Legislation is currently changing as I write this blog and who knows what will come up in the not-so-distant-future. I’m getting an uneasy feeling that more and more restrictions will follow, all we have to do as responsible pet owners is to be aware of these legislations and voice our opinion. As it stands according to DEFRA there are estimated to be 8 million dogs in the UK and that number is steadily rising.

Jade Anderson

BBC News Article here.

As an example, lets focus for a minute on the tragic case of Jade Anderson back in the 26th March 2013, some of you may know. Jade Anderson was found unconscious with critical injuries from dogs living at a house while visiting friends in Wigan. This case sparked debates with the Dangerous Dogs Act 1911. As it stands, dog attacks are only in breach of the Act if it applies to a public place NOT in private property. The reason for this is because of any burglars or unwanted guests that enter the property unlawfully, you wouldn’t want to get prosecuted because your dog was protecting it’s own home, would you? Or the dog getting put down for that matter

Except, this wasn’t the case. Jade Anderson technically may have entered the property ‘unlawfully’ but we all know she had absolutely no bad intentions. In the end the dog owner didn’t get prosecuted, most would agree she should down to irresponsible ownership.

So, now we have this fine line between what’s legally wrong and what’s morally wrong. People claim to have solutions to these problems but the only one that sticks out is the proposals to change the Act so it applies to public and private property. People may or may not agree with it but in my mind it may solve some problems but could potentially create others. A burglar may enter your house, get attacked by your dog and in the end you may end up getting sued for merely protecting your home.
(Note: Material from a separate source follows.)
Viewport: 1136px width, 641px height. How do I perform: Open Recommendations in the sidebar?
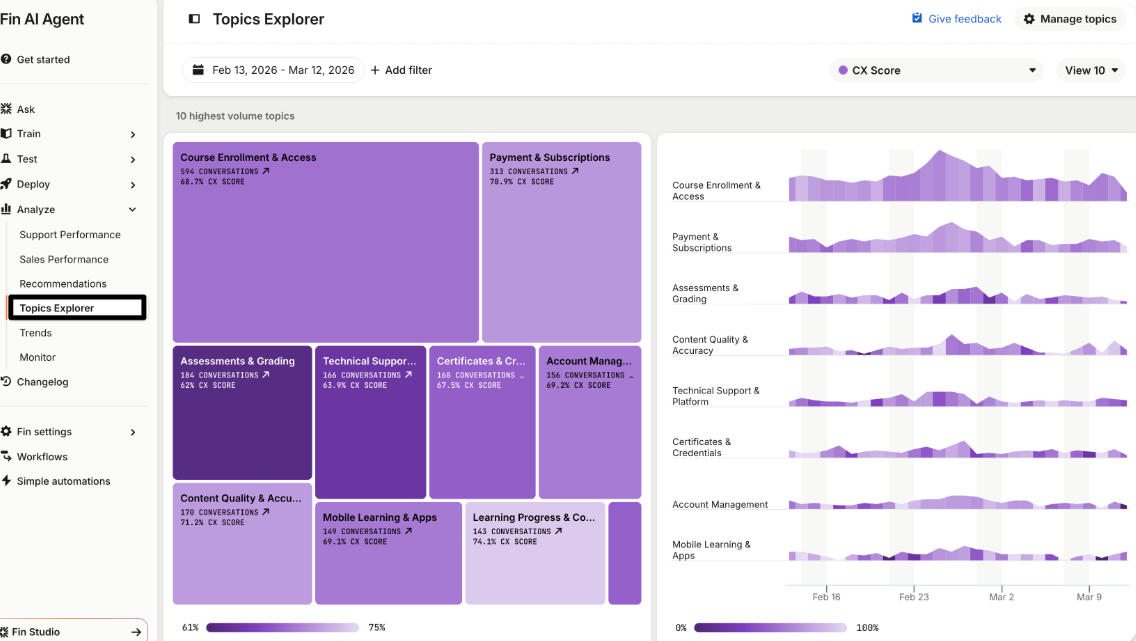[x=63, y=283]
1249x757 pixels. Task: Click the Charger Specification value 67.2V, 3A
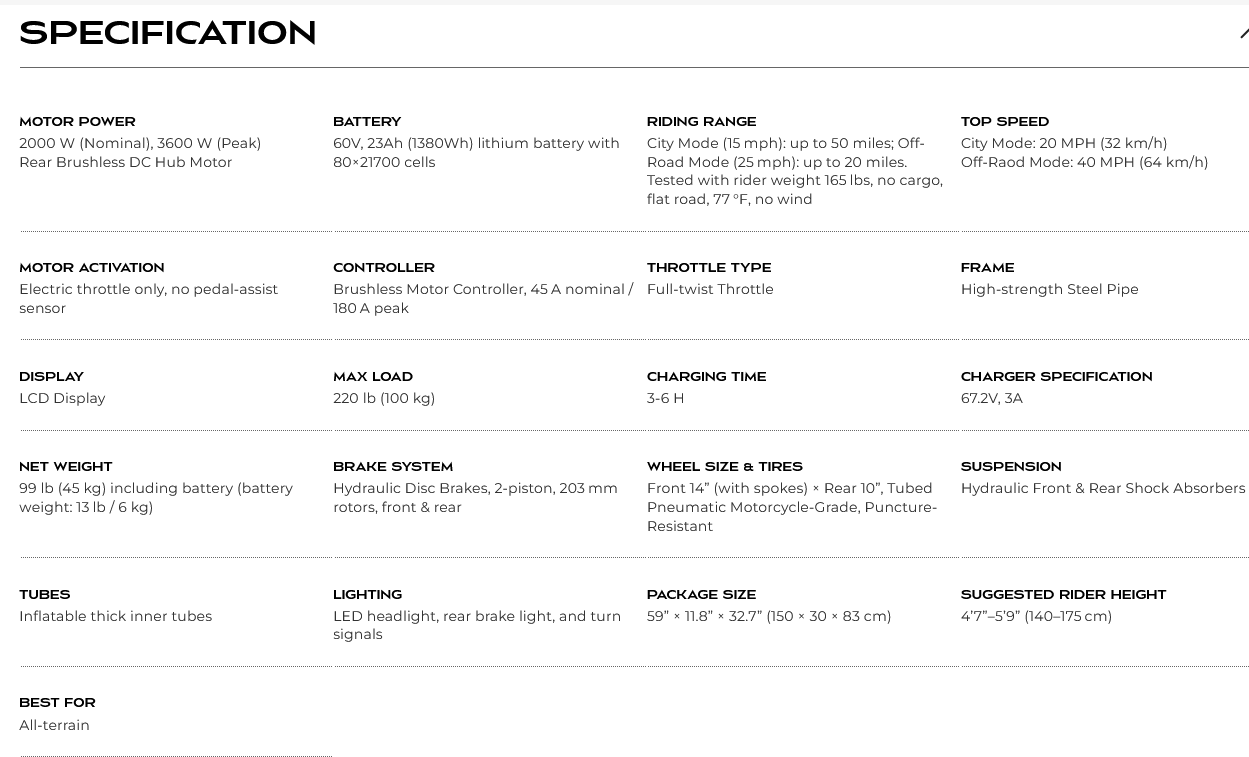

Ideally, we don’t want to go down that route but who knows? Things are changing fast.

Interested to know more about the various talks and seminars that are being held around the country? Visit http://www.doglaw.co.uk/ or leave a comment and let us know your views! 


4 thoughts on “Dog Law Talks and Views

  1. In these days of intolerance towards dogs and their owners, these seminars and presentations are going to be invaluable for anyone involved with dogs, whether professionally or privately. There is so much to learn and I hope that everyone takes the opportunity to go to a seminar. No longer, can dog owners afford to sit back and play ignorant of the law. These seminars have the potential to teach us all how to stay within the law and enjoy dogs. I hope through time, you will bring them to Scotland too 🙂

  2. I strongly believe that if you own a dog you have got to go to one of these seminars. They are presented extremely well and Trevor is very approachable and open to questions.

  3. Perhaps the most important consideration is the breed of dog you choose. Almost all puppies are cute and playful, but fully-grown dogs vary greatly in size, look, and temperament based on their breed. When considering a particular breed you should research it fully to determine how large it will grow, what behavioural traits can be expected, and whether it has any special requirements or known health problems. Also, consider how much exercise and stimulation the dog will require. For example, a Collie will need longer and more frequent exercise than a Pug. Try to talk to others, such as breed rescues, local vets, and other dog owners about the breed you are considering. The more you can learn about your future dog, the better informed your decision will be.

  4. What is needed is a law that addresses the problems created by irresponsible dog ownership and which does not place a placebo responsibility upon the breed of the dog. Apart from the obvious considerations of sheer physical size there are no truly dangerous dogs, merely dangerous and irresponsible owners.